Scott had a nomadic career playing for no less than 21 different teams. He played professional football with Lincoln City, Wycombe Wanderers, Swindon Town, Stoke City, Norwich City, AFC Bournemouth, Watford, Reading and Colchester United.

Playing career
Scott was born in the City of Westminster before moving to Leicester. He began playing non-league football with Hinckley Athletic, Bedworth United and Leicester United before turning professional with Lincoln City in 1990. Whilst with Lincoln he spent time out on loan at Gateshead and Boston United before playing for Conference side Wycombe Wanderers. He returned to League football with Swindon Town scoring four goals in the Premier League. After scoring 12 goals for Swindon he moved to Stoke City in December 1994 but he endured a torrid spell at the Victoria Ground scoring just four goals and was swapped with Norwich City for their forward Mike Sheron.

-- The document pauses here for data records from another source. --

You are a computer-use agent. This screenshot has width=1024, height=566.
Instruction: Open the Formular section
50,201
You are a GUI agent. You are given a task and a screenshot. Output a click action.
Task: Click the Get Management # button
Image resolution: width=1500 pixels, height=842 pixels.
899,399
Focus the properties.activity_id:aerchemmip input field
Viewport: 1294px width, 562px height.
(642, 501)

He struggled to find any kind of consistency and went on to play for AFC Bournemouth, Watford, Wycombe Wanderers, Reading and Colchester United before dropping back into non-league football. He played for Dover Athletic, Scarborough, Leigh RMI, Dagenham & Redbridge, Tamworth, Windsor & Eton and finally Northwood.

Managerial career
A UEFA 'A' and 'B' licence holder, he was appointed Manager of Leighton Town in October 2006. A shortage of players forced Scott to take the field against Dunstable Town in January 2007 in the unusual position of goalkeeper, a position he had never previously occupied. Scott met with success at Leighton. They were eleven points from safety at the bottom of the Southern League Division One Midlands when he was appointed, but he led them to safety and also to victory in the Buckingham Senior Charity Cup Final in May 2007. In the 2007–08 season, he steered the club to their most successful campaign in the FA Cup, reaching the Fourth Qualifying Round where they were defeated by Havant & Waterlooville. In December 2007, Scott resigned his post to take up the managerial reins at Windsor & Eton.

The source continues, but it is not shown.